● **Excerpt provided**

────

Focal EE Approach of Identifying Employee Engagement Priorities


(Focal Employee Engagement (Focal EE) is a cloud-based employee survey solution measuring employee engagement and satisfaction.)


Employee surveys are tools used by organizational leadership to gain feedback on and measure employee engagement, employee morale, and performance. Usually answered anonymously, surveys are also used to gain a holistic picture of employees' feelings on such areas as working conditions, supervisory impact, and motivation that regular channels of communication may not. Surveys are considered effective in this regard provided they are well-designed, effectively administered, have validity, and evoke changes and improvements [1]

Engagement is a combination of commitment to the organization and its values, plus a willingness to help out colleagues (organizational citizenship). It goes beyond job satisfaction and is not simply motivation. Engagement is something the employee has to offer: it cannot be 'required' as part of the employment contract. There are many individual and organizational factors that determine whether employees become engaged, and to what extent they become engaged.



If you are assessing the level of engagement or job satisfaction of your employees, you need to know exactly what matters most to them. This information is critical to understanding exactly what you need to fix. To simply know what employees are most and least satisfied with is not enough. For example, you might find that your employees are "very dissatisfied" with some aspect of their jobs, but that the thing they are unhappy with is not really that important to them or has little bearing on how engaged they are. Or you might find that your employees are moderately satisfied with some other aspect of their jobs, but you also learn that this is the most important thing to them and therefore an area to focus on improving. [2]

Simply asking employees to tell you what is most important to them is one approach, but this approach has some serious drawbacks. Most significantly, it doubles the length of the survey, which means fewer employees will complete the survey and those that do will be more likely to either find the process more bothersome or experience "survey fatigue" as they near the end. Worst of all, this means you will probably get fewer written comments from your employees.

────

● **Information given**
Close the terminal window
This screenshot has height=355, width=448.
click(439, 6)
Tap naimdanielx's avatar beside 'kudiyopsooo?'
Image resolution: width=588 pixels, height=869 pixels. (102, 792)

────

● **Goal of the exercise**
Can you print the passage on employee engagement surveys verbatim, starting at "Focal EE Approach" and ending after "engagement and satisfaction.)"?

● **Full response**
Focal EE Approach of Identifying Employee Engagement Priorities


(Focal Employee Engagement (Focal EE) is a cloud-based employee survey solution measuring employee engagement and satisfaction.)